Report on health and smoking marks 40 years
"In the U.S. nearly half of all living adults who ever smoked have quit."
Two copies of the Surgeon General's 387-page Report on Smoking and Health were delivered to the White House on January 11, 1964. A Saturday was chosen for the release date to lessen the impact on Wall Street and reporters were "locked-in" without access to telephones during the news conference. The report furnished headlines for days across the country and was ranked among the top news stories that year.
Why did this report cause unprecedented coverage of a health topic? For the first time the Surgeon General publicly announced the widely recognized information that cigarette smoking is a cause of cancer and other serious diseases. The 1964 report stated that "cigarette smoking is a health hazard of sufficient importance in the United States to warrant appropriate remedial action."
2004 marks the 40th anniversary of that health report and during those years individuals, private organizations, health departments and elected officials have followed the advice and called for action against the leading cause of preventable death and disease.
Congress adopted the Federal Cigarette Labeling and Advertising Act in 1965 and the Public Health Cigarette Smoking Act of 1969. The laws require a health warning on all tobacco packaging, banned cigarette advertising in the broadcast media and called for an annual report on the health consequences of smoking.
Health services at the federal, state and local levels have supported programs to reduce tobacco use, have disseminated research findings and have ensured continued public visibility of anti-smoking messages.

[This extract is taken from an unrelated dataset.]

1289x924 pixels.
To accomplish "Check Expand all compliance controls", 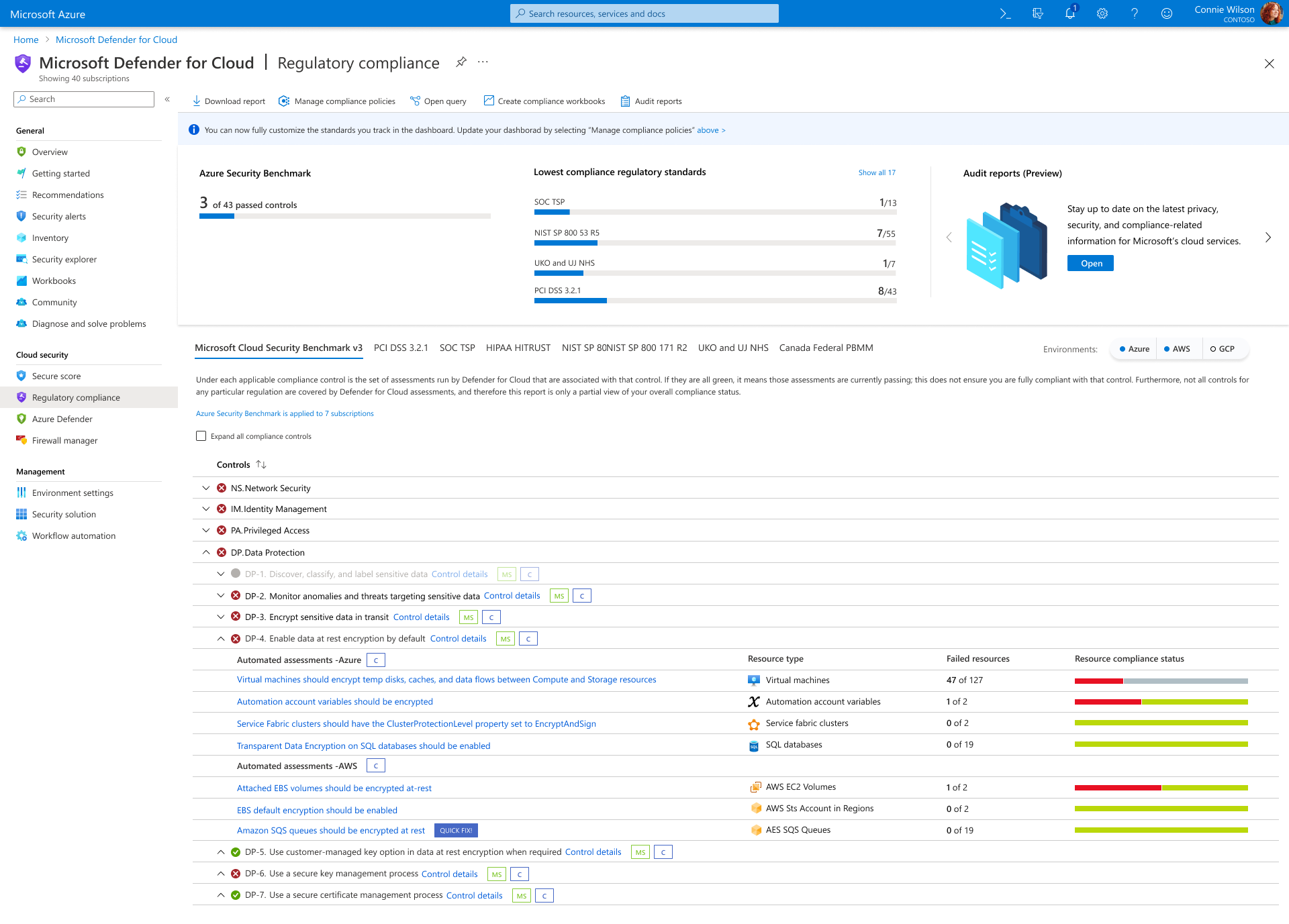I will coord(201,436).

Throughout the past 40 years scientific evidence of the hazards of smoking and the dangers of exposure to secondhand smoke have increased along with availability of programs to keep youth from starting to smoke and to help smokers quit.
The population has been quitting tobacco use in increasing numbers; in the United States nearly half of all living adults who ever smoked have quit. This achievement has few equals in the history of public health and it was accomplished despite the powerful economic forces promoting tobacco.
However, there is much work to be done in prevention, education and cessation interventions as current data shows 8.6 million smokers becoming ill in the United States every year and 440,000 dying as a result of tobacco use.